In this section, the empirical studies conducted in the field of estimating the money demand function and the factors affecting it over different time periods have been examined.
Kuan Payne and Jones(2012) investigated the stability of the short-run money demand function in the United States for the period 1959–1981. The results of the fitted regression equation for the period could not confirm the test of the transfer hypothesis in the money demand function in the United States in 1971, and the results indicated the stability of the money demand function for the period under consideration.

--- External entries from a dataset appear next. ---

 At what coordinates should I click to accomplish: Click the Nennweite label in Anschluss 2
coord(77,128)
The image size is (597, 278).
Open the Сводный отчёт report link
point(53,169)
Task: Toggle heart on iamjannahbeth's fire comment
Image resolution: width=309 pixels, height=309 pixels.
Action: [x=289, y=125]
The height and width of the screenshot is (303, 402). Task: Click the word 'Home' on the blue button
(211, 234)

Prakash et al.(2012) investigated the money demand function based on the Naranslog function model in Malawi and its policy strategies. For this purpose, it was tried to estimate the money demand function for the period 1985–2010 using annual data and econometric methods. During the period under study, several structural failures occurred in the economy of this country. It showed the existence of a long-run relationship between real money balances, prices, income, the exchange rate, Treasury bonds, and financial innovations. However, all variables have a significant impact on the demand for money in the short and long run. Therefore, policy-making should be done in order to increase financial innovation, improve economic activities, and achieve higher returns.

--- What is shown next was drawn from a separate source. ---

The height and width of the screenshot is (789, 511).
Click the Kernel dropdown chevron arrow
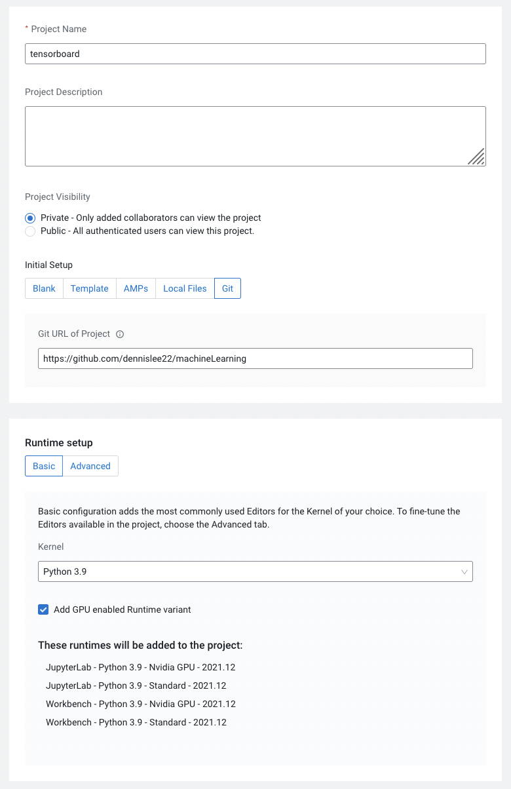pos(464,571)
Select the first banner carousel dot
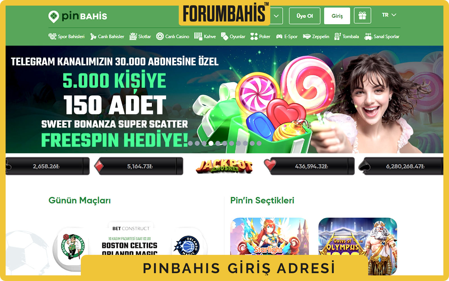This screenshot has height=281, width=449. [x=190, y=143]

Lee and Chang(2012), investigated the money demand function in China based on an explanatory model with bounded distributional lags. For this purpose, they used the data between 1976 and 2006 and the mentioned model. Their results showed that there is a long-run relationship between the limited definition of money, real income, and the nominal interest rate. It was equal to 0.915 and -0.0002 for the Chinese economy, respectively.
Prakash and Manoj, (2012) investigated whether there is a stable, long-term relationship between money demand in India. For this purpose, they used the Georg-Hansen model for the period 1953–2008. The results of the co-combination test showed that there is a long-run relationship between money demand, real GDP, and the nominal interest rate, despite the structural failure in 1965. The results also showed a downward movement of the demand function by 0.33% in 1965.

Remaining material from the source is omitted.